Chief executives of Saudi Aramco and Abu Dhabi National Oil Company are optimistic that oil demand will return to pre-Covid levels by the end of the year, after vaccine campaigns and government stimulus.
"Global consumption is currently around 94 to 95 million barrels per day, and we expect it to rise to above pre-Covid levels by the end of this year," said Dr Sultan Al Jaber, UAE Minister for Industry and Advanced Technology, and Adnoc Group chief executive, during an online panel session during CeraWeek.
CeraWeek is an annual event run by IHS Markit.
The chief executive and president of Saudi Aramco, Amin Nasser, said oil demand could recover to 99 million bpd next year, helped by growth in energy-consuming markets such as China, East Asia and India.
"We are seeing good cause for optimism and recovery in demand," Mr Nasser said.
"The current demand that we see in the [global] market is about 94 million bpd."
The International Energy Agency and Opec last month revised their demand expectations for this year to about 96 million bpd.
Global oil demand, which slumped in the early part of last year as the pandemic halted all kinds of travel, is set to reclaim 60 per cent of lost volume this year, the IEA said.
Oil prices have surged more than 17 per cent over the past month, supported by vaccine distribution in developed economies and robust Opec+ action.
A strong economic rebound in China, which registered 2.3 per cent growth in gross domestic product in 2020 despite the pandemic, and recovery in India and the US bode well for overall pick-up in crude demand, Dr Al Jaber said.
"From last year's low of about 75 million bpd, the rebound in oil demand has been robust," he said.
Consumption, which faltered in the US and in Europe this year because of renewed lockdowns, is expected to increase as inoculations quicken.

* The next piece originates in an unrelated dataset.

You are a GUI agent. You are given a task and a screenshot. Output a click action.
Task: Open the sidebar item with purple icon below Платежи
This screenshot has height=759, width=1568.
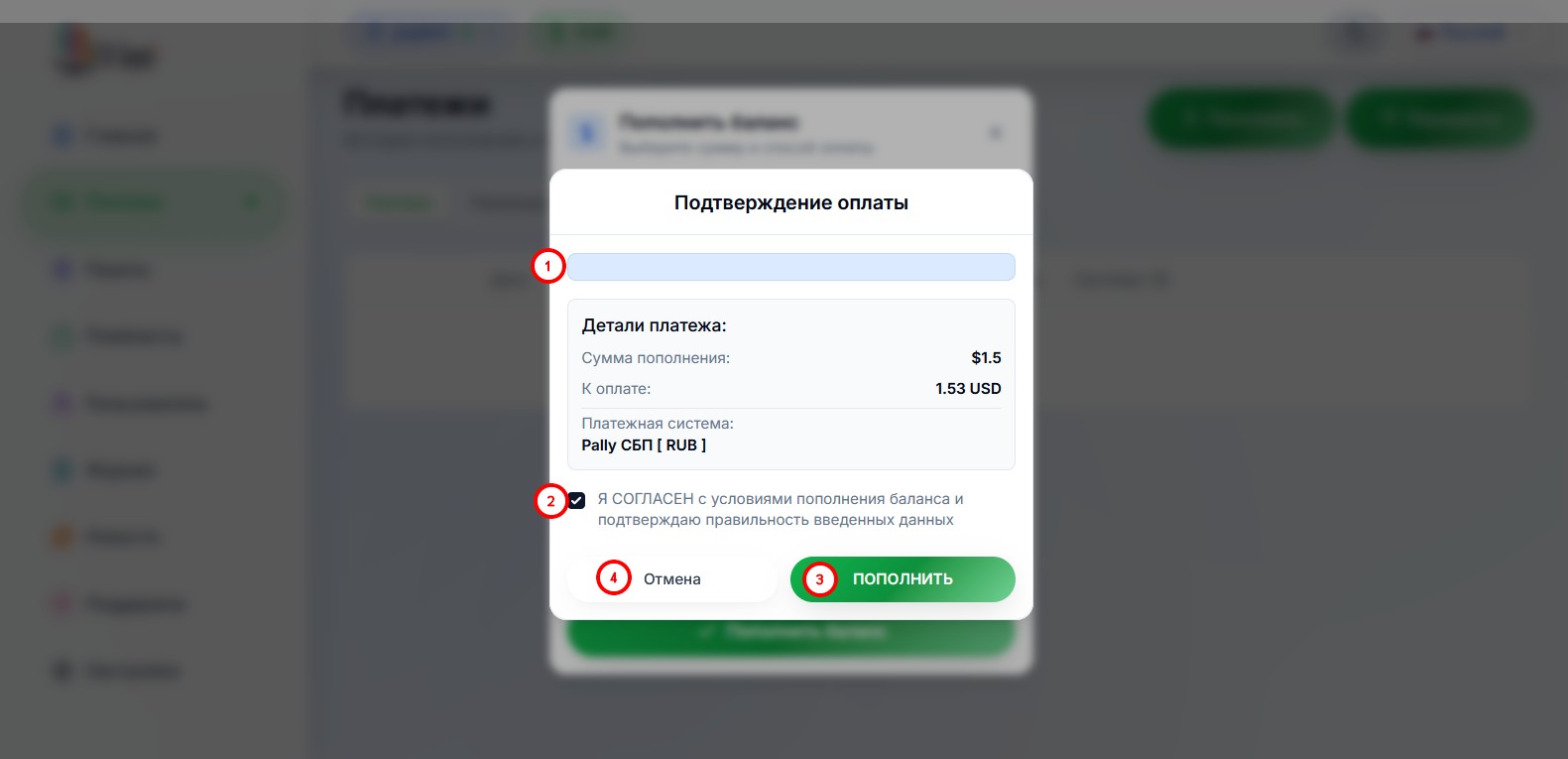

Demand in India, a key Asian importer, was now back to "almost the same as pre-Covid", Mr Nasser said.
"I see demand continue to grow from here, especially from the second half of this year," he said.
Mr Nasser said he expected continued growth in natural gas, despite reservations in some markets about "fugitive" methane emissions.
The term refers to losses and leaks of methane from natural gas production.
The global energy industry is increasingly taking emissions of methane seriously because the gas is 28 times more potent than carbon dioxide in warming the Earth's atmosphere.
"Gas still has better credential over other fuels and it will grow significantly in a number of sectors, especially for power generation, and for industrial and commercial use," Mr Nasser said.
Saudi Arabia, which has begun switching its power stations to gas, will generate 50 per cent of electricity from the transitional fuel and the rest from renewables by 2030.
Hydrogen, which is becoming a top alternative fuel of choice for Gulf oil exporters, is also being given priority for investment.
"We are exploring the potential of new fuels such as blue hydrogen, which in fact shows great promise, as a close-to-zero-carbon fuel that could be produced at scale as part of our existing hydrocarbon value chain," Dr Al Jaber said.
Blue hydrogen is formed when natural gas is split using steam methane reforming.
Saudi Arabia is looking to increase production of ammonia, an easily transportable source for hydrogen, and is running pilots to increase output, Mr Nasser said.
"I expect the costs for both the green and blue hydrogen to come down in the future."
Green hydrogen refers to gas produced from renewables.
Saudi Arabia plans to sell green hydrogen produced in the kingdom to Europe by pipeline, its energy minister said last week.